TASK = Copy out the data that follows exactly, leaving out no line.

── DATASET CONTENT ──

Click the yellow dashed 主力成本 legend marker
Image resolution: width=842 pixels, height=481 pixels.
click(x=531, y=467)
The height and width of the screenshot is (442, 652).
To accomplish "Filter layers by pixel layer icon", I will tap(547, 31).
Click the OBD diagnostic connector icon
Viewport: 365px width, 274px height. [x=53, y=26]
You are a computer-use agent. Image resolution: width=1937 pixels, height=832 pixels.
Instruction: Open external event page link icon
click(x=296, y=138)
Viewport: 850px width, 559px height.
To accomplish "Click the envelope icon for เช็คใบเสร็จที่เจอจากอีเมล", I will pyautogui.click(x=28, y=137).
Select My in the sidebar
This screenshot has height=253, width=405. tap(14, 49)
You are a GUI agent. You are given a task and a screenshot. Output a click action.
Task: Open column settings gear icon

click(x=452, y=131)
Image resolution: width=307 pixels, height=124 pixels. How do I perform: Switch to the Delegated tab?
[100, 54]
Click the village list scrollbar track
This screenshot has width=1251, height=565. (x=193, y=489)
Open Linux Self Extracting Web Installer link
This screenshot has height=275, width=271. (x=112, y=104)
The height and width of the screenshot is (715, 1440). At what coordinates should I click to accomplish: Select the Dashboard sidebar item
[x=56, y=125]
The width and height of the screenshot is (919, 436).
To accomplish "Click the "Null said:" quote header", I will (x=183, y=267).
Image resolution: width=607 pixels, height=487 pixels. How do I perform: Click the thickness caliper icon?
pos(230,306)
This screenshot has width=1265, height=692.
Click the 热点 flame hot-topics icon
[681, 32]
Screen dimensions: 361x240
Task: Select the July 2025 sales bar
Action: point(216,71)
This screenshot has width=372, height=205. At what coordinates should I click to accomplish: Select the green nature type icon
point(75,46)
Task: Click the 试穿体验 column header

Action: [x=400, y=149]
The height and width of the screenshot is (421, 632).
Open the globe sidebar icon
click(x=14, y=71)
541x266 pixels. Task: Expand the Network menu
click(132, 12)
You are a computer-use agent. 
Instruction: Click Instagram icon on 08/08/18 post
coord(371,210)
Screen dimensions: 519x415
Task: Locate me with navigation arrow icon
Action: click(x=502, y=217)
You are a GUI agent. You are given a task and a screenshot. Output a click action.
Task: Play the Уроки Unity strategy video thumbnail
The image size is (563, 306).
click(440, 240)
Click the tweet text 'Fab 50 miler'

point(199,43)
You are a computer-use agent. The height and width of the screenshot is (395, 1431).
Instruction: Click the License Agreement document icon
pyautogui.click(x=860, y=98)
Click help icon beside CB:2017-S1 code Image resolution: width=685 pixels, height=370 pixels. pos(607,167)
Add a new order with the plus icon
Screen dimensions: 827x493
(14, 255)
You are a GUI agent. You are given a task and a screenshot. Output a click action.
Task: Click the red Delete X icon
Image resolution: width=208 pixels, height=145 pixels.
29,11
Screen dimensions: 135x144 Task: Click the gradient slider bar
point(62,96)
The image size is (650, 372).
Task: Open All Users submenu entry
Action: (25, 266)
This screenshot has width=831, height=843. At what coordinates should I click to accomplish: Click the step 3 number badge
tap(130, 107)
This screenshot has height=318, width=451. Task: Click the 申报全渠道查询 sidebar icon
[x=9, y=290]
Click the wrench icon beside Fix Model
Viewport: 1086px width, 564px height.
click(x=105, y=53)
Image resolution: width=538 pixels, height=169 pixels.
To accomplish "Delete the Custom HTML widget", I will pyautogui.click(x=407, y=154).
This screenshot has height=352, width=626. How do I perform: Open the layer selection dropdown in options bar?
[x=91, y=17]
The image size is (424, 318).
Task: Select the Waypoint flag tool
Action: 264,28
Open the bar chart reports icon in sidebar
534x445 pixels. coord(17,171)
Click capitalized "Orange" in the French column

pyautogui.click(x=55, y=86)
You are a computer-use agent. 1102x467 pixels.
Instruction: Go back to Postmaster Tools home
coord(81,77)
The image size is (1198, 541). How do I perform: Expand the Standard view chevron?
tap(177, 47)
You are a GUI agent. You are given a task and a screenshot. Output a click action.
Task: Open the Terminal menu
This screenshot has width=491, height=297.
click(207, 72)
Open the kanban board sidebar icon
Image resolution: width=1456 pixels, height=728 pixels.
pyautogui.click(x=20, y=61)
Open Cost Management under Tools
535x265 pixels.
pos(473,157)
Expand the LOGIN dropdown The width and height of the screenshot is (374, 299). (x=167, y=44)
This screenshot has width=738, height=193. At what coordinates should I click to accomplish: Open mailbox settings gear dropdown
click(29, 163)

───

WRITTEN REPLY =
Click the yellow dashed 主力成本 legend marker
Image resolution: width=842 pixels, height=481 pixels.
click(x=531, y=467)
The height and width of the screenshot is (442, 652).
To accomplish "Filter layers by pixel layer icon", I will tap(547, 31).
Click the OBD diagnostic connector icon
Viewport: 365px width, 274px height. [x=53, y=26]
You are a computer-use agent. Image resolution: width=1937 pixels, height=832 pixels.
Instruction: Open external event page link icon
click(x=296, y=138)
Viewport: 850px width, 559px height.
To accomplish "Click the envelope icon for เช็คใบเสร็จที่เจอจากอีเมล", I will pyautogui.click(x=28, y=137).
Select My in the sidebar
This screenshot has height=253, width=405. tap(14, 49)
You are a GUI agent. You are given a task and a screenshot. Output a click action.
Task: Open column settings gear icon

click(x=452, y=131)
Image resolution: width=307 pixels, height=124 pixels. How do I perform: Switch to the Delegated tab?
[100, 54]
Click the village list scrollbar track
This screenshot has width=1251, height=565. (x=193, y=489)
Open Linux Self Extracting Web Installer link
This screenshot has height=275, width=271. (x=112, y=104)
The height and width of the screenshot is (715, 1440). At what coordinates should I click to accomplish: Select the Dashboard sidebar item
[x=56, y=125]
The width and height of the screenshot is (919, 436).
To accomplish "Click the "Null said:" quote header", I will (x=183, y=267).
Image resolution: width=607 pixels, height=487 pixels. How do I perform: Click the thickness caliper icon?
pos(230,306)
This screenshot has width=1265, height=692.
Click the 热点 flame hot-topics icon
[681, 32]
Screen dimensions: 361x240
Task: Select the July 2025 sales bar
Action: point(216,71)
This screenshot has width=372, height=205. At what coordinates should I click to accomplish: Select the green nature type icon
point(75,46)
Task: Click the 试穿体验 column header

Action: [x=400, y=149]
The height and width of the screenshot is (421, 632).
Open the globe sidebar icon
click(x=14, y=71)
541x266 pixels. Task: Expand the Network menu
click(132, 12)
You are a computer-use agent. 
Instruction: Click Instagram icon on 08/08/18 post
coord(371,210)
Screen dimensions: 519x415
Task: Locate me with navigation arrow icon
Action: click(x=502, y=217)
You are a GUI agent. You are given a task and a screenshot. Output a click action.
Task: Play the Уроки Unity strategy video thumbnail
The image size is (563, 306).
click(440, 240)
Click the tweet text 'Fab 50 miler'

point(199,43)
You are a computer-use agent. The height and width of the screenshot is (395, 1431).
Instruction: Click the License Agreement document icon
pyautogui.click(x=860, y=98)
Click help icon beside CB:2017-S1 code Image resolution: width=685 pixels, height=370 pixels. pos(607,167)
Add a new order with the plus icon
Screen dimensions: 827x493
(14, 255)
You are a GUI agent. You are given a task and a screenshot. Output a click action.
Task: Click the red Delete X icon
Image resolution: width=208 pixels, height=145 pixels.
29,11
Screen dimensions: 135x144 Task: Click the gradient slider bar
point(62,96)
The image size is (650, 372).
Task: Open All Users submenu entry
Action: (25, 266)
This screenshot has width=831, height=843. At what coordinates should I click to accomplish: Click the step 3 number badge
tap(130, 107)
This screenshot has height=318, width=451. Task: Click the 申报全渠道查询 sidebar icon
[x=9, y=290]
Click the wrench icon beside Fix Model
Viewport: 1086px width, 564px height.
click(x=105, y=53)
Image resolution: width=538 pixels, height=169 pixels.
To accomplish "Delete the Custom HTML widget", I will pyautogui.click(x=407, y=154).
This screenshot has height=352, width=626. How do I perform: Open the layer selection dropdown in options bar?
[x=91, y=17]
The image size is (424, 318).
Task: Select the Waypoint flag tool
Action: 264,28
Open the bar chart reports icon in sidebar
534x445 pixels. coord(17,171)
Click capitalized "Orange" in the French column

pyautogui.click(x=55, y=86)
You are a computer-use agent. 1102x467 pixels.
Instruction: Go back to Postmaster Tools home
coord(81,77)
The image size is (1198, 541). How do I perform: Expand the Standard view chevron?
tap(177, 47)
You are a GUI agent. You are given a task and a screenshot. Output a click action.
Task: Open the Terminal menu
This screenshot has width=491, height=297.
click(207, 72)
Open the kanban board sidebar icon
Image resolution: width=1456 pixels, height=728 pixels.
pyautogui.click(x=20, y=61)
Open Cost Management under Tools
535x265 pixels.
pos(473,157)
Expand the LOGIN dropdown The width and height of the screenshot is (374, 299). (x=167, y=44)
This screenshot has width=738, height=193. At what coordinates should I click to accomplish: Open mailbox settings gear dropdown
click(29, 163)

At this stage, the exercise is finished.